The U.S. Department of Transportation’s (DOT) Crisis Management Center has been working around the clock to support the efforts of state and local officials during the hurricane. I want to recognize the first responders in harm’s way as well as our DOT employees working in challenging and often dangerous conditions to help. I have been in contact with the governors in the affected states and have offered the full resources of DOT as they work to restore their transportation systems.
Last week, before the storm approached our shores, cabinet secretaries and agency heads met with FEMA Director Brock Long and DHS Secretary Kirstjen Nielsen in the White House situation room to coordinate our response in the potentially impacted areas. As many know, FEMA is not an operational agency -- it supports state and local governments, which have the lead. Successful disaster response and recovery is one that’s locally executed, state managed, and federally supported. FEMA has pre-positioned the federal government’s assets to support the states in their response and recovery goals. Emergency management and disaster response are most effective this way in helping people in these situations.

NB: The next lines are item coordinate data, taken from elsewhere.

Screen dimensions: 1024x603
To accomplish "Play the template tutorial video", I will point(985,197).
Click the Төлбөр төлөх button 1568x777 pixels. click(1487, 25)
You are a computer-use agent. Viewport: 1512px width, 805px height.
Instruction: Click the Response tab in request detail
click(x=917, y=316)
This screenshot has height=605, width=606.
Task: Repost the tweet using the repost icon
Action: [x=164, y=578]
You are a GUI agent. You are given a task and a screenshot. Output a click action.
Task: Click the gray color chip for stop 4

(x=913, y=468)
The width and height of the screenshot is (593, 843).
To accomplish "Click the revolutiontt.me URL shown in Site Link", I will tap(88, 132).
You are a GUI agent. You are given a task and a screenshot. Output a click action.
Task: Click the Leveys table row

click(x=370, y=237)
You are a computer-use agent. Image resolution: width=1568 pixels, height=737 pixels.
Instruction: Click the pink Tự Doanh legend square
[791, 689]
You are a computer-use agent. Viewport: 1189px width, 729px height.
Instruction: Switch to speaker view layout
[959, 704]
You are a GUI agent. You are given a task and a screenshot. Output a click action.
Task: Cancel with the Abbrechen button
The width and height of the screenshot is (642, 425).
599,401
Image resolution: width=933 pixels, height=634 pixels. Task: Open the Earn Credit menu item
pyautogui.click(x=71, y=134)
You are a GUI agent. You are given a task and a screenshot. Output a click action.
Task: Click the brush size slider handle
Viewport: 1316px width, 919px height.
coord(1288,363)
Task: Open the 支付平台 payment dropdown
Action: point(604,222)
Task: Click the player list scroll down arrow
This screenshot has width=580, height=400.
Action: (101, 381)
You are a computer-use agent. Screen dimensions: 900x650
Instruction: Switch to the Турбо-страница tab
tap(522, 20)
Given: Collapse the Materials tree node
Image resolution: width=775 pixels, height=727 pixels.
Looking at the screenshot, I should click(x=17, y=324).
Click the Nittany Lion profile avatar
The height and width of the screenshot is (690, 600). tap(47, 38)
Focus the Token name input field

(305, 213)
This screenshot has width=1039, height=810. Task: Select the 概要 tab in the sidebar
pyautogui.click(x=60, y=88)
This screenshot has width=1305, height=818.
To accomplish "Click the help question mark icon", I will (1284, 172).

The Department’s Bureau of Transportation Statistics (BTS) has launched an interactive mapping application showing the location of major transportation infrastructure layered over dynamic, near real-time maps. These include NOAA weather and flooding information, traffic speeds on major roads, and traffic incident information. The tool allows infrastructure managers to update information and first responders to gain a general understanding of potential regional or multi-state transportation system impacts.
The Department’s Federal Motor Carrier Safety Administration cleared the way for support activities to mobilize quickly, through emergency declarations for commercial motor vehicles regulated by FMCSA, which public and private partners can find online (https://www.fmcsa.dot.gov/emergency-declarations). This will help enable response and recovery efforts involving debris removal, electrical utility contractors, fuel haulers and others and expedite the movement of heavy equipment and supplies into impacted areas.
Additionally, U.S. DOT has established a Routing Assistance Hotline to support the movement of Federal, State, and local response personnel, equipment, and goods to support the Hurricane Florence response efforts 24 hours a day.
For two weeks, weather maps showed Hurricane Florence’s relentless march toward the U.S. East Coast. What those maps do not show are the legions of Americans in and out of government who simultaneously mobilize to help those in a hurricane’s path prepare for and recover from it. Characteristic of our country when confronting disasters, the challenges of Hurricane Florence are being met with determination and countless acts of bravery, kindness and generosity. Neighbors are helping neighbors, people are helping strangers and we at USDOT will continue to do everything we can to support response and recovery efforts.